Will Insurance Pay for COVID Testing?

Health insurance coverage for COVID-19 testing has evolved. Policies now vary based on the insurer, test type, and reason for testing. Understanding the current landscape requires individuals to examine their specific health plan details.

Current Landscape of COVID-19 Testing Coverage

The federal Public Health Emergency (PHE) for COVID-19 ended on May 11, 2023. During the PHE, federal law mandated that most health insurers cover COVID-19 tests without cost-sharing or network restrictions.

With the PHE’s expiration, federal mandates ended. Coverage for COVID-19 testing is now at the discretion of individual insurance plans and may involve deductibles, copayments, or coinsurance. Insurers may also impose network restrictions, requiring tests to be performed by in-network providers. Some state laws, however, may still mandate cost-free coverage for state-regulated plans.

Understanding Different Test Types and Coverage

Medically necessary laboratory-based tests, such as PCR and antigen tests ordered by a healthcare provider due to symptoms or exposure, are generally still covered by most private insurance plans. These tests may now be subject to standard cost-sharing requirements, including copays, deductibles, or coinsurance. Medicare Part B also continues to cover provider-ordered laboratory PCR and antigen tests without out-of-pocket costs.

Over-the-counter (OTC) rapid antigen tests, including at-home kits, often have varied coverage. During the PHE, private insurance plans were required to cover up to eight free OTC at-home tests per individual per month. This requirement expired with the PHE, so most private insurers are no longer obligated to provide free at-home tests, and individuals will generally need to pay for them out-of-pocket. Medicaid and the Children’s Health Insurance Program (CHIP) continue to cover both OTC and laboratory testing without cost-sharing through September 30, 2024, after which state-specific policies apply.

Tests for surveillance purposes, such as for employment, travel, or school requirements without a medical reason, are typically not covered by insurance.

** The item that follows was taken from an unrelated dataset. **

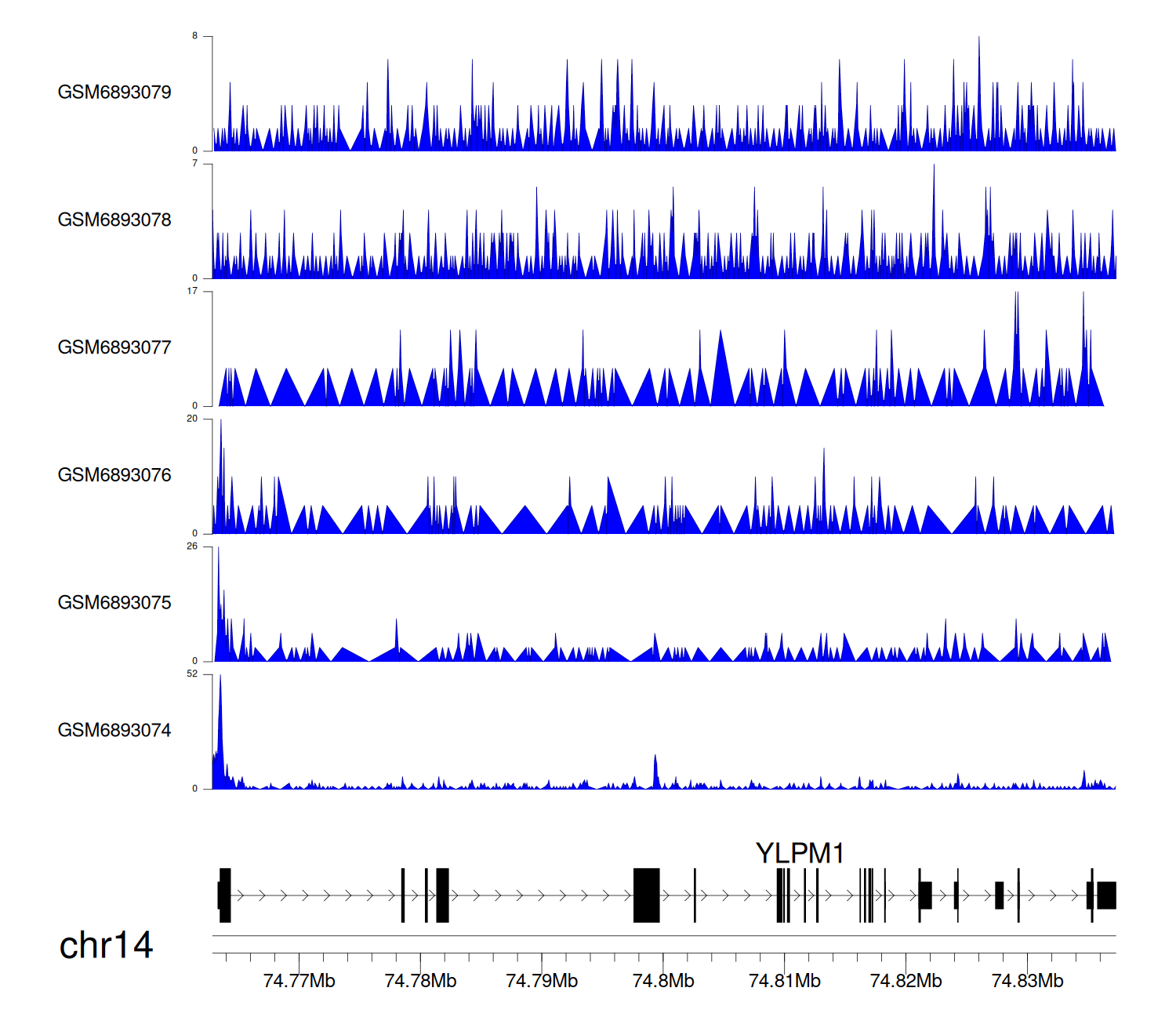The image size is (1176, 1035).
Task: Click the YLPM1 gene name label
Action: [x=799, y=853]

Individuals are responsible for the full cost. Always confirm specific coverage details with your insurance provider before obtaining a test.

Options for Uninsured Individuals

Individuals without health insurance have options for accessing COVID-19 testing at reduced or no cost. Community health centers offer testing services regardless of a person’s insurance status or ability to pay. These centers receive federal funding to provide healthcare to underserved populations.

Local public health departments are another resource, operating testing sites or directing individuals to low-cost or free facilities. These departments often maintain up-to-date information on available services. State-funded programs may also exist to support testing for uninsured residents, though availability varies by state. Check local government websites or call 211 for current information.

What to Do About Unexpected Bills

If you receive an unexpected bill for a COVID-19 test, begin by reviewing the Explanation of Benefits (EOB) document from your insurance company. This outlines what services were billed, what the insurer paid, and your remaining responsibility. The EOB can help identify if the test was denied, applied to your deductible, or processed out-of-network.

Next, contact your insurance company to understand why the bill was issued and to clarify your coverage for the specific test and service date. If the insurer states the test should have been covered, reach out to the testing provider to ensure they submitted the claim correctly. If you believe the denial is incorrect, appeal the decision with your insurance company, providing supporting documentation like medical orders or proof of medical necessity. Understanding “balance billing”—where a provider bills you for the difference between their charge and what your insurance paid—can help you navigate disputes.